Russian submarine designer

Rubin Central Design Bureau for Marine Engineering (Центральное конструкторское бюро "Рубин"), abbreviated as TsKB "Rubin" (ЦКБ "Рубин"), located in Saint Petersburg, is the largest of Russia's three main centers of submarine design, the other two being Malakhit Marine Engineering Bureau and Lazurit Central Design Bureau. Rubin has designed more than two-thirds of the nuclear submarines in the Russian Navy. The three design centers are named after minerals: ruby (рубин), malachite and lazurite.

==History==
===Early history===
On 4 January 1901 the Marine Ministry of Russia assigned the task of designing a combat submarine for the Russian Navy to three officers: Lieutenant M.N. Beklemishev, Lieutenant I.S. Goryunov and naval architect Senior Assistant I.G. Bubnov, an employee at the Ministry's Baltic Shipyard where the construction of the vessel was planned to take place.
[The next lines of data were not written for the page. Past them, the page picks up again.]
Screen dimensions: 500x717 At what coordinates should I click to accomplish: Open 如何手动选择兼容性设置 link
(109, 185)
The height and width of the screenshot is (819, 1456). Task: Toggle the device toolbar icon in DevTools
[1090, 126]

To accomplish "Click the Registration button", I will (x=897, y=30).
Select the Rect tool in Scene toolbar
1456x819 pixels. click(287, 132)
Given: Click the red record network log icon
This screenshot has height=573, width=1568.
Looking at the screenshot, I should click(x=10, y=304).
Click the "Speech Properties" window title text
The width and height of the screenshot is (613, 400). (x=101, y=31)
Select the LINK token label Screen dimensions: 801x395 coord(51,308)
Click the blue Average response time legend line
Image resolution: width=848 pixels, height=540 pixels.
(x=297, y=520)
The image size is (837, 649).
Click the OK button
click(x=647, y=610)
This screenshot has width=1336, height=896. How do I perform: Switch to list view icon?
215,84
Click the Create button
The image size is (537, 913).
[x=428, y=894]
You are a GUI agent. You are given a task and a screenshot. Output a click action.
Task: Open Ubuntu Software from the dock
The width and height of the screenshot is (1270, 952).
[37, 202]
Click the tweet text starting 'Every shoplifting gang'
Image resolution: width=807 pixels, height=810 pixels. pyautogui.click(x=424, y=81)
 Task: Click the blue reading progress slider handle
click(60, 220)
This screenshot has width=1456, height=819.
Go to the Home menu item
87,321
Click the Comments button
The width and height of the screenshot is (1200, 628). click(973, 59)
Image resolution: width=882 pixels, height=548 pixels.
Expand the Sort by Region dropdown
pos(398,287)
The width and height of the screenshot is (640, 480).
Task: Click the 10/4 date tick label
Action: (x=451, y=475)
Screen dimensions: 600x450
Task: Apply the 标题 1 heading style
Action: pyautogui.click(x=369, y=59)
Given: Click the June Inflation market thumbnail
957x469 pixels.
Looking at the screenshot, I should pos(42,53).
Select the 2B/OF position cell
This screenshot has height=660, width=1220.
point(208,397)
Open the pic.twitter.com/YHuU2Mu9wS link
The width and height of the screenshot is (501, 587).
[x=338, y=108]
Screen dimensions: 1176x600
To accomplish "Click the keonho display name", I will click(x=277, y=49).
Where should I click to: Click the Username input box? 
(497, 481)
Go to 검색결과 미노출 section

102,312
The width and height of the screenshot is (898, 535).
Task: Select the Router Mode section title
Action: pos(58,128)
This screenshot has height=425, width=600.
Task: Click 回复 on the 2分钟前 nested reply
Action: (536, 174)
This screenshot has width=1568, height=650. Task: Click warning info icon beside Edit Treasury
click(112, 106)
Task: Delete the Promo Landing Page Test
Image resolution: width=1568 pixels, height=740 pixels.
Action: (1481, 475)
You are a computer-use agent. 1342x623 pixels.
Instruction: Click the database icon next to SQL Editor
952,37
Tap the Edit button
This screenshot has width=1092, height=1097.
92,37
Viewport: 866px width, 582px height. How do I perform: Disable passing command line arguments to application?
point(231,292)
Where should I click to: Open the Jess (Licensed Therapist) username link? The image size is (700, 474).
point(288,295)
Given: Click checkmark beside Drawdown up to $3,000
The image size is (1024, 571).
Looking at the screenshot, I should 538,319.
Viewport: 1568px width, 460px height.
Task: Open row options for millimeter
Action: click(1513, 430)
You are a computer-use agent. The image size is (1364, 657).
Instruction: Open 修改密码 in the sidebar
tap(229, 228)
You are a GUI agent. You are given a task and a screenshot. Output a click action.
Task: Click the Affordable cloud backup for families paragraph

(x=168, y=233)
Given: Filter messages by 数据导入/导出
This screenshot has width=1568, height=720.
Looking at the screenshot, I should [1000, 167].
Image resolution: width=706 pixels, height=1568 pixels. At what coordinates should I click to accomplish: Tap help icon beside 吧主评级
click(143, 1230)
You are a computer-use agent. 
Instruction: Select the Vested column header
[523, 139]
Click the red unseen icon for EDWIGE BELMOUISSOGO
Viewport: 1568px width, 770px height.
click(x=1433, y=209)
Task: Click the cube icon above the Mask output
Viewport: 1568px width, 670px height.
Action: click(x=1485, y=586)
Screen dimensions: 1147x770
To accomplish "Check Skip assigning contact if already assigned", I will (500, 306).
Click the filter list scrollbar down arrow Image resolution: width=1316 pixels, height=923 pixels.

The men submitted their design to the Marine Ministry on 3 May 1901; it was approved the following July, and the Baltic Shipyard was then awarded the order for construction of Torpedo Boat No. 113 (later renamed combat submarine Dolphin). Bubnov was appointed Head of the Construction Commission for Submarines. It was this Construction Commission that after multiple transformations and name changes became the Rubin Central Design Bureau for Marine Engineering.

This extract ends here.